As frases de efeito são, com efeito, grandes libertadoras do fardo de pensar.
Mas é tudo tão distante da seriedade, da parcimônia, do rigor e da maturação de ideias exigidos (as) pelo labor intelectual sério e relevante. A inteligência precisa de tempo e de leituras em câmera lenta. A construção de textos pede calma e moderação e muita transpiração, como dizia o grande João Cabral de Melo Neto. Pede humildade diante da página em branco. Não combina com a publicação semestral de centenas de artigos que só servem para engordar o Lattes.

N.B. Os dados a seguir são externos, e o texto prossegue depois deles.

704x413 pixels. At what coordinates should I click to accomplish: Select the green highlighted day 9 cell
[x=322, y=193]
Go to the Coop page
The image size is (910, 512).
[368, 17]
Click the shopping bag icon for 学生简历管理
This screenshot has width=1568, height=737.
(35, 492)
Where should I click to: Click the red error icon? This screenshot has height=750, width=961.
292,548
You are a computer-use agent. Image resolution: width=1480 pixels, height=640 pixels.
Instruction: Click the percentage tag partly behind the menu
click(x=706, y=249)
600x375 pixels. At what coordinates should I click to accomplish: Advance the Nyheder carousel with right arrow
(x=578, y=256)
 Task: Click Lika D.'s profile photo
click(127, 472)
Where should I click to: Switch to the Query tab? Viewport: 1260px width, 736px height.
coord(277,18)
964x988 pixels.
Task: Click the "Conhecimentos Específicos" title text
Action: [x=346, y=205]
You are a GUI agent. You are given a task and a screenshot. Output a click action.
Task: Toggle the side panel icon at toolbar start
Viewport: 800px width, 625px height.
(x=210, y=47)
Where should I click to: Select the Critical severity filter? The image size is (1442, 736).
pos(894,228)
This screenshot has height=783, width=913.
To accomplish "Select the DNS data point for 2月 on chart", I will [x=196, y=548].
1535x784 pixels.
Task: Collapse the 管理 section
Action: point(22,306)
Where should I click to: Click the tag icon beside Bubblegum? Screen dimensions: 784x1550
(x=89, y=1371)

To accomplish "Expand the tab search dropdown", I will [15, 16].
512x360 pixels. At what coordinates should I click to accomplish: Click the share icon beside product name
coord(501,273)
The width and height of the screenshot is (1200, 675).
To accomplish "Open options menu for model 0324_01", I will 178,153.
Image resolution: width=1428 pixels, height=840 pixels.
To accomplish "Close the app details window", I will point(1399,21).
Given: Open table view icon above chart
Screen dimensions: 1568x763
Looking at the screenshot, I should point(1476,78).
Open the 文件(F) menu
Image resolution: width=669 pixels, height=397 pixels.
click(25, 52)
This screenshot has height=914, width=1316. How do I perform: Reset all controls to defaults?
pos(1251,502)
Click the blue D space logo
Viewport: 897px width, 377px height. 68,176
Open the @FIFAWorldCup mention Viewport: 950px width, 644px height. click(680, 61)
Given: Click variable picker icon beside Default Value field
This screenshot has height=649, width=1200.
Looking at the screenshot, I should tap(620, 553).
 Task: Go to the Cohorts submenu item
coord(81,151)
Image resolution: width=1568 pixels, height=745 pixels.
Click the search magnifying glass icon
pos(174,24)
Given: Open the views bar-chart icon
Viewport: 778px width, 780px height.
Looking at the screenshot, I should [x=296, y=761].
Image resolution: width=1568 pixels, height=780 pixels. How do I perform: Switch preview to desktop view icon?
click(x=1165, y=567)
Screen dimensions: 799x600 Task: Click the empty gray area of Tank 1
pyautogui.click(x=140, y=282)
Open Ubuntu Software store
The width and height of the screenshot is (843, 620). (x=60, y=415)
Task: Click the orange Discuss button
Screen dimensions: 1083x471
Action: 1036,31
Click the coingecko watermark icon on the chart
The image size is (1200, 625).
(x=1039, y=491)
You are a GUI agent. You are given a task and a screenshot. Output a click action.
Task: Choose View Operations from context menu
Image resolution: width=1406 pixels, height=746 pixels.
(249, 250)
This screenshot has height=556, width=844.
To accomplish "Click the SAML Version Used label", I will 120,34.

É isso. Então, pobre de mim, sempre com enorme dificuldade pra entender certos autores; sempre a pedir socorro a Adeildo Pereira, Mestre e amigo de todas as horas, todas as vezes em que me debato, diante da construção textual, com as agruras do meu eterno português ruim. Como se fosse pouco, ainda adoro ouvir cantores populares, que os doutos chamam de “brega”; não perco um só jogo da Raposa e – eis a suprema manifestação da minha inópia intelectual – levo meus filhos menores ao Estádio. E não gosto muito do politicamente correto. Convenhamos: é muita alienação numa só pessoa.
Fico por aqui. A construção dessas linhas, tão canhestramente alinhadas, deu-me uma vontade danada de reler a Crônica das lavadeiras, do Graciliano Ramos.